• [WHAT IS NEEDED] Return the entries below word for word; no images should appear in the copy.

• [RECORDS SUPPLIED]
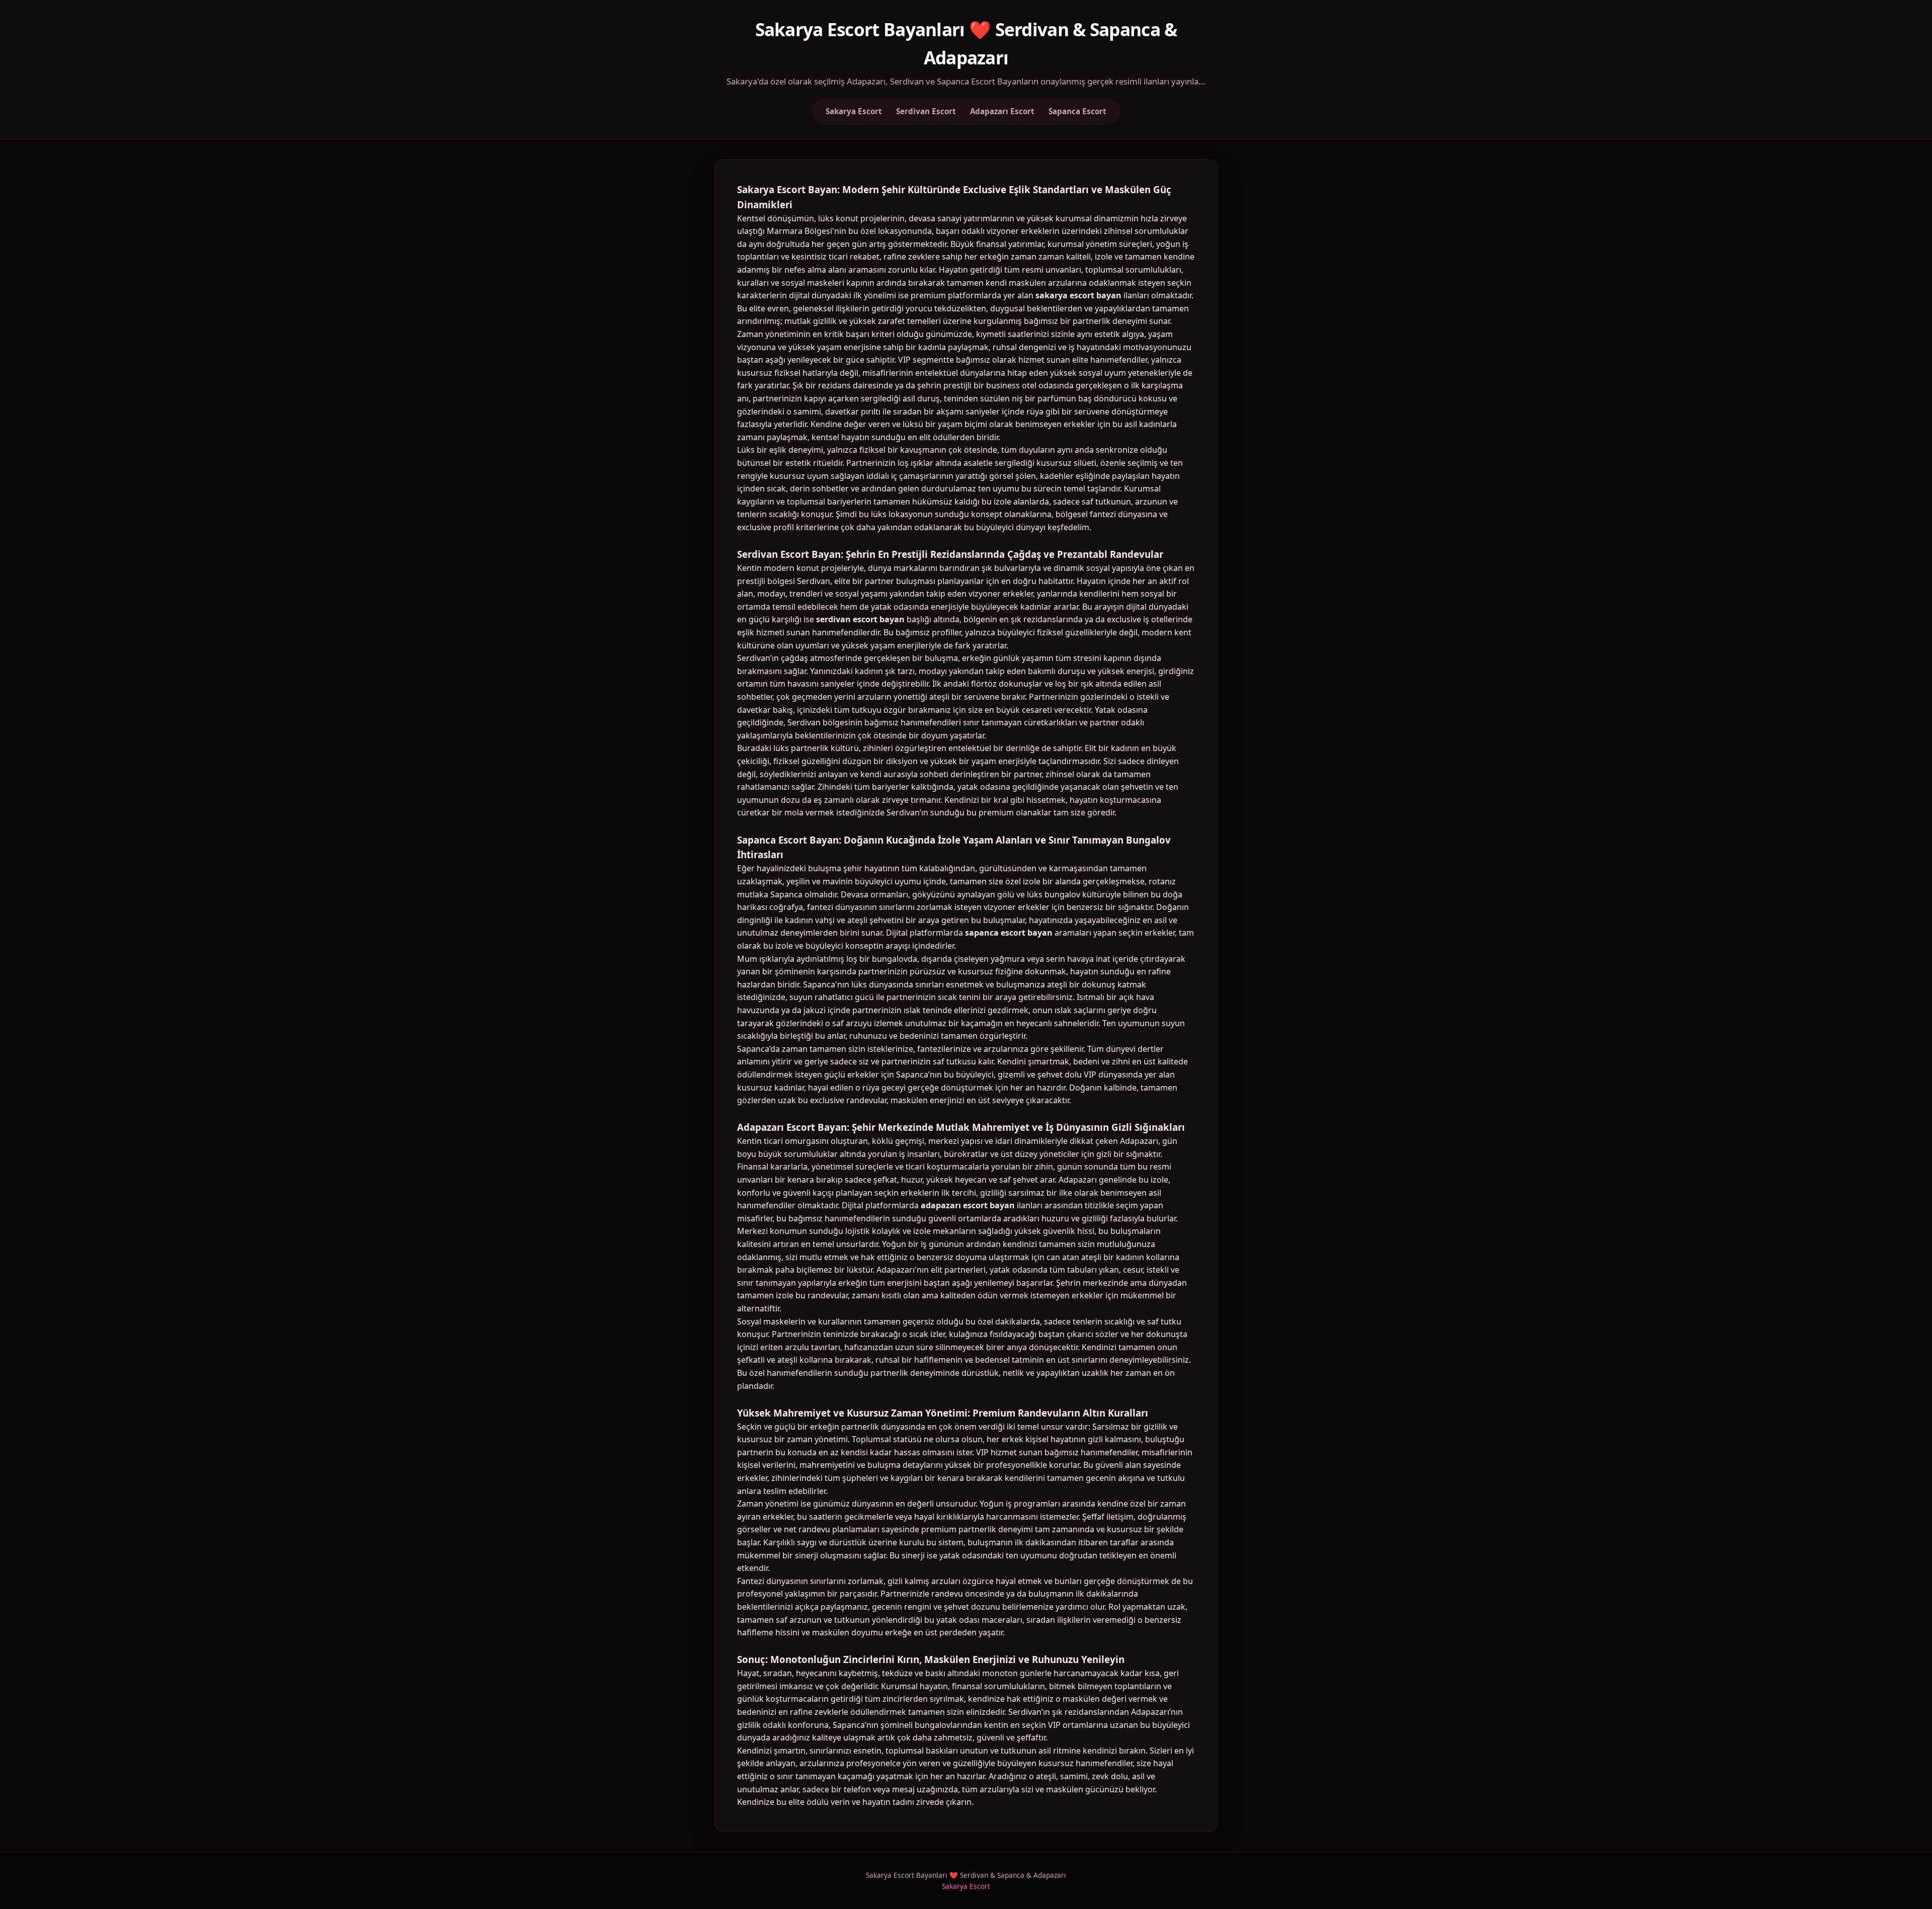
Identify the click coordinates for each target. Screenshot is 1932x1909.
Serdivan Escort (926, 111)
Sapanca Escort (1077, 111)
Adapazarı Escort (1002, 111)
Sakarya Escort (854, 111)
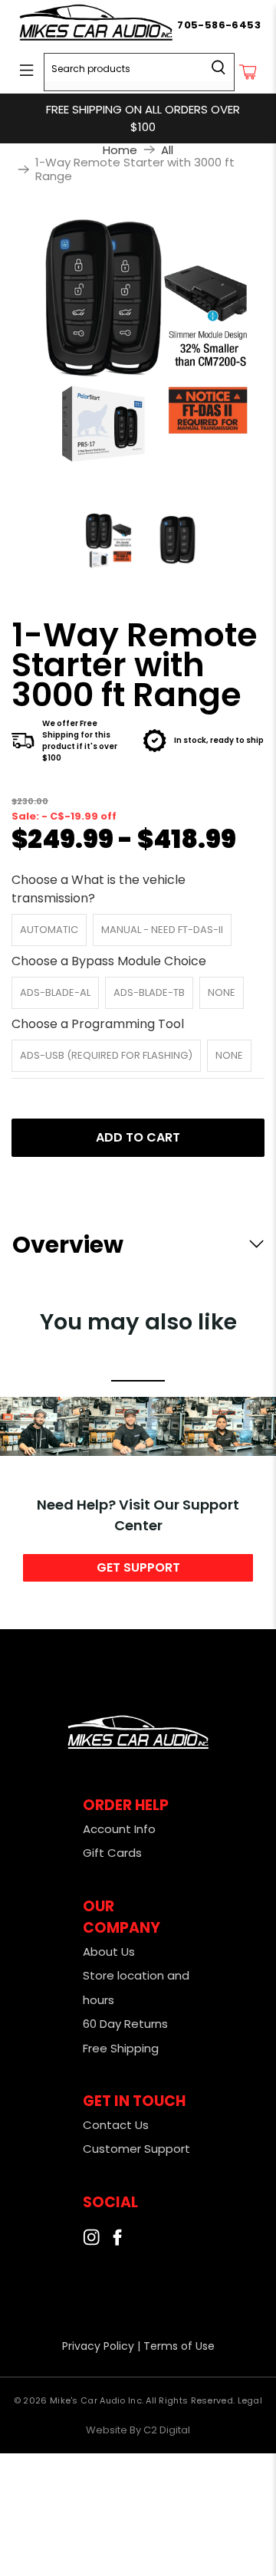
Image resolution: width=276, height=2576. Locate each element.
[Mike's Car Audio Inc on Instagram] (91, 2241)
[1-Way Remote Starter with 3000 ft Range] (138, 339)
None (221, 992)
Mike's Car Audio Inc (96, 2400)
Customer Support (136, 2149)
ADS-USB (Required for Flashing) (106, 1055)
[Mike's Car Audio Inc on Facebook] (117, 2241)
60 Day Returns (125, 2024)
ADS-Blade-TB (149, 992)
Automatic (49, 929)
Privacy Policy (98, 2346)
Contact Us (116, 2125)
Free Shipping (121, 2048)
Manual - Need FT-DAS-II (162, 929)
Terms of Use (179, 2346)
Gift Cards (112, 1853)
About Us (109, 1952)
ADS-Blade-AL (55, 992)
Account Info (119, 1829)
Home (120, 150)
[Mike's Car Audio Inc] (96, 25)
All (167, 150)
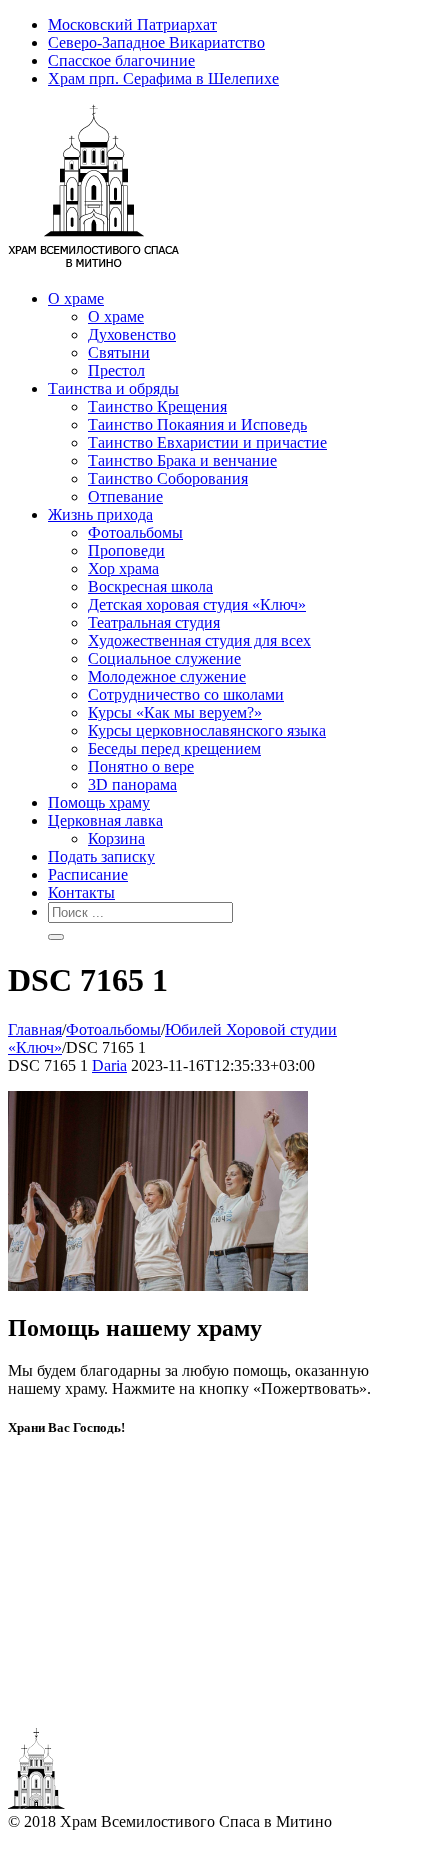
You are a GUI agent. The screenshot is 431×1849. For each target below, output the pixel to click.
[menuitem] (235, 25)
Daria (109, 1065)
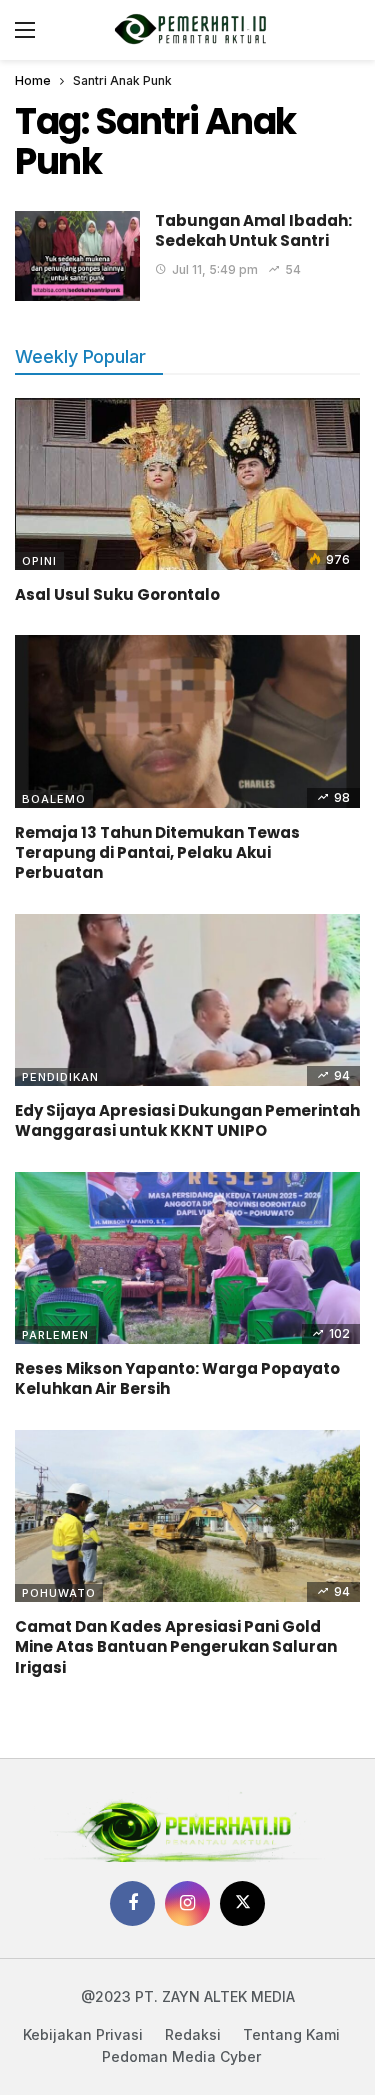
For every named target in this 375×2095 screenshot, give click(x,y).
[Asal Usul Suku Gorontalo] (187, 484)
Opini (39, 561)
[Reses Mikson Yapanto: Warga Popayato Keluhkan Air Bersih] (187, 1258)
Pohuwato (59, 1593)
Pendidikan (60, 1077)
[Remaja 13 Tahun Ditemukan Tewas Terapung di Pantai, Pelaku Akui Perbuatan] (187, 721)
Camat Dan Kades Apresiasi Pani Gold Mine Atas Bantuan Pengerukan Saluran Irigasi (176, 1647)
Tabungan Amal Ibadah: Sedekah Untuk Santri (253, 230)
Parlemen (55, 1335)
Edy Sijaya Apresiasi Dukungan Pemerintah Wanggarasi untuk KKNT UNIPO (187, 1120)
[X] (242, 1903)
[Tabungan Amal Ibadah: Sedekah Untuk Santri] (77, 255)
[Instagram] (187, 1903)
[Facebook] (132, 1903)
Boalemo (54, 799)
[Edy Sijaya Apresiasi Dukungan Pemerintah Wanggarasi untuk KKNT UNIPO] (187, 1000)
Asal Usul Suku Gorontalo (117, 594)
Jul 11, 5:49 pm (215, 269)
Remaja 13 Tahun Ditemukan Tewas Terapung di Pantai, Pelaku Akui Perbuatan (157, 853)
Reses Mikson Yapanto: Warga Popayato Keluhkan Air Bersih (177, 1378)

• [RESULT]
Identify the click coordinates for each target. Screenshot is 1932x1909.
Serdivan Escort (926, 111)
Sapanca Escort (1077, 111)
Adapazarı Escort (1002, 111)
Sakarya Escort (854, 111)
Image resolution: width=276, height=2576. Locate each element.
[Mike's Car Audio Inc on Instagram] (91, 2241)
[1-Way Remote Starter with 3000 ft Range] (138, 339)
None (221, 992)
Mike's Car Audio Inc (96, 2400)
Customer Support (136, 2149)
ADS-USB (Required for Flashing) (106, 1055)
[Mike's Car Audio Inc on Facebook] (117, 2241)
60 Day Returns (125, 2024)
ADS-Blade-TB (149, 992)
Automatic (49, 929)
Privacy Policy (98, 2346)
Contact Us (116, 2125)
Free Shipping (121, 2048)
Manual - Need FT-DAS-II (162, 929)
Terms of Use (179, 2346)
Gift Cards (112, 1853)
About Us (109, 1952)
ADS-Blade-AL (55, 992)
Account Info (119, 1829)
Home (120, 150)
[Mike's Car Audio Inc] (96, 25)
All (167, 150)
You are a GUI agent. The screenshot is 431×1849. For each target below, output the pixel to click.
[menuitem] (235, 25)
Daria (109, 1065)
For every named target in this 375×2095 screenshot, give click(x,y).
[Asal Usul Suku Gorontalo] (187, 484)
Opini (39, 561)
[Reses Mikson Yapanto: Warga Popayato Keluhkan Air Bersih] (187, 1258)
Pohuwato (59, 1593)
Pendidikan (60, 1077)
[Remaja 13 Tahun Ditemukan Tewas Terapung di Pantai, Pelaku Akui Perbuatan] (187, 721)
Camat Dan Kades Apresiasi Pani Gold Mine Atas Bantuan Pengerukan Saluran Irigasi (176, 1647)
Tabungan Amal Ibadah: Sedekah Untuk Santri (253, 230)
Parlemen (55, 1335)
Edy Sijaya Apresiasi Dukungan Pemerintah Wanggarasi untuk KKNT UNIPO (187, 1120)
[X] (242, 1903)
[Tabungan Amal Ibadah: Sedekah Untuk Santri] (77, 255)
[Instagram] (187, 1903)
[Facebook] (132, 1903)
Boalemo (54, 799)
[Edy Sijaya Apresiasi Dukungan Pemerintah Wanggarasi untuk KKNT UNIPO] (187, 1000)
Asal Usul Suku Gorontalo (117, 594)
Jul 11, 5:49 pm (215, 269)
Remaja 13 Tahun Ditemukan Tewas Terapung di Pantai, Pelaku Akui Perbuatan (157, 853)
Reses Mikson Yapanto: Warga Popayato Keluhkan Air Bersih (177, 1378)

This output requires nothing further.